**INSTRUCTIONS TO FOLLOW:**
Given the entries that follow, write out exactly the lines starting at the one containing "[Instagramm] (610, 2393)" and ending at the one containing "Facebook (254, 1791)", both ends included, and only those.

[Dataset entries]
=== Section Start ===
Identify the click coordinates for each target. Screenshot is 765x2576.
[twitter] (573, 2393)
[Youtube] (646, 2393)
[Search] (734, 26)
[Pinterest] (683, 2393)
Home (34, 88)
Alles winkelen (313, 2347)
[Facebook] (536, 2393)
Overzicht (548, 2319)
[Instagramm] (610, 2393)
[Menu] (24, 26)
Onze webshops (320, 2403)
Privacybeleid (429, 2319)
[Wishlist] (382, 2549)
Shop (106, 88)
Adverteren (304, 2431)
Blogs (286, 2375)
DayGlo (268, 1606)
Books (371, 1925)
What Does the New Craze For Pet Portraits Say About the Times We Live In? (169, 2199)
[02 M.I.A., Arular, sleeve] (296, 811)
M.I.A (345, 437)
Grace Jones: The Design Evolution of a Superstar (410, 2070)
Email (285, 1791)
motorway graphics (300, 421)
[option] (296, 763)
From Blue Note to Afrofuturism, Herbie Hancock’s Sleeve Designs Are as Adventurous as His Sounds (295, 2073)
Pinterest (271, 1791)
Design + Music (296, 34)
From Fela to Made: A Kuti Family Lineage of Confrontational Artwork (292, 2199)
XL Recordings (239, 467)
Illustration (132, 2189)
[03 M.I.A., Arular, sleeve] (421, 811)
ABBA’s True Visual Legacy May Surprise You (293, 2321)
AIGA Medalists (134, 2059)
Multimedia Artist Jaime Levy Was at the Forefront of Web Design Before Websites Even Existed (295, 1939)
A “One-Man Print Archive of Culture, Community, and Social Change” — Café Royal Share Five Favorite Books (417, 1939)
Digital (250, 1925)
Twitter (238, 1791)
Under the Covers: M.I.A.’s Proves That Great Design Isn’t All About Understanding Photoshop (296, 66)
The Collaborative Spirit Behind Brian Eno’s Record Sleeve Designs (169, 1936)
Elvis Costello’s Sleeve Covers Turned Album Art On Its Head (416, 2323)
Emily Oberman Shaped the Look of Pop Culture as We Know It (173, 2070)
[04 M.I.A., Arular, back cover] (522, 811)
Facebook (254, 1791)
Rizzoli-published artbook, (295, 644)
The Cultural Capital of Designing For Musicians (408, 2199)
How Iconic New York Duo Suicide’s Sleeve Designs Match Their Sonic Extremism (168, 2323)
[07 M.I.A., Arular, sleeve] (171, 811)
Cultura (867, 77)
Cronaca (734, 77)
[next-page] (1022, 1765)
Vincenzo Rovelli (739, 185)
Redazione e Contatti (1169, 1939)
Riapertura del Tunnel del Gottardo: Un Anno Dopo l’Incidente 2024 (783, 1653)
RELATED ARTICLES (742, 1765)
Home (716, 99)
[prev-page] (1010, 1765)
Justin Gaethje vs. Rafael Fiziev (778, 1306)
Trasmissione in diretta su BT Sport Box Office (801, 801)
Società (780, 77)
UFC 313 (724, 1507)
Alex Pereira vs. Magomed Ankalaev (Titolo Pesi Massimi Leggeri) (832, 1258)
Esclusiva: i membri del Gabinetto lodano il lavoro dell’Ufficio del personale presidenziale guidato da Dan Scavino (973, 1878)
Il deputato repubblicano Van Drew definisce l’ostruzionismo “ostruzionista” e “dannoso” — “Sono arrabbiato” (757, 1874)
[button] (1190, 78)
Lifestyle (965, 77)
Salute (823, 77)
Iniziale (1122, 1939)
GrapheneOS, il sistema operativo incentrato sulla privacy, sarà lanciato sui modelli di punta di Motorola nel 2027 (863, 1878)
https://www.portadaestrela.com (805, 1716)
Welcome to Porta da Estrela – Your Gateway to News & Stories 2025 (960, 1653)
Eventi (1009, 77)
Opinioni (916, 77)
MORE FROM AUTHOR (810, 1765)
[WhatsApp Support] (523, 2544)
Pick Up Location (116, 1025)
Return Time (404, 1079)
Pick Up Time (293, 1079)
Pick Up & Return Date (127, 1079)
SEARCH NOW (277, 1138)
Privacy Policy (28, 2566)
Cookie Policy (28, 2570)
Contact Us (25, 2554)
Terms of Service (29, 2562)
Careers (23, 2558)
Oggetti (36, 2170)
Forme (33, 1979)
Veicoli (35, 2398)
=== Section End ===
**YOUR RESPONSE:**
[Instagramm] (610, 2393)
[Menu] (24, 26)
Onze webshops (320, 2403)
Privacybeleid (429, 2319)
[Wishlist] (382, 2549)
Shop (106, 88)
Adverteren (304, 2431)
Blogs (286, 2375)
DayGlo (268, 1606)
Books (371, 1925)
What Does the New Craze For Pet Portraits Say About the Times We Live In? (169, 2199)
[02 M.I.A., Arular, sleeve] (296, 811)
M.I.A (345, 437)
Grace Jones: The Design Evolution of a Superstar (410, 2070)
Email (285, 1791)
motorway graphics (300, 421)
[option] (296, 763)
From Blue Note to Afrofuturism, Herbie Hancock’s Sleeve Designs Are as Adventurous as His Sounds (295, 2073)
Pinterest (271, 1791)
Design + Music (296, 34)
From Fela to Made: A Kuti Family Lineage of Confrontational Artwork (292, 2199)
XL Recordings (239, 467)
Illustration (132, 2189)
[03 M.I.A., Arular, sleeve] (421, 811)
ABBA’s True Visual Legacy May Surprise You (293, 2321)
AIGA Medalists (134, 2059)
Multimedia Artist Jaime Levy Was at the Forefront of Web Design Before Websites Even Existed (295, 1939)
A “One-Man Print Archive of Culture, Community, and Social Change” — Café Royal Share Five Favorite Books (417, 1939)
Digital (250, 1925)
Twitter (238, 1791)
Under the Covers: M.I.A.’s Proves That Great Design Isn’t All About Understanding Photoshop (296, 66)
The Collaborative Spirit Behind Brian Eno’s Record Sleeve Designs (169, 1936)
Elvis Costello’s Sleeve Covers Turned Album Art On Its Head (416, 2323)
Emily Oberman Shaped the Look of Pop Culture as We Know It (173, 2070)
[04 M.I.A., Arular, back cover] (522, 811)
Facebook (254, 1791)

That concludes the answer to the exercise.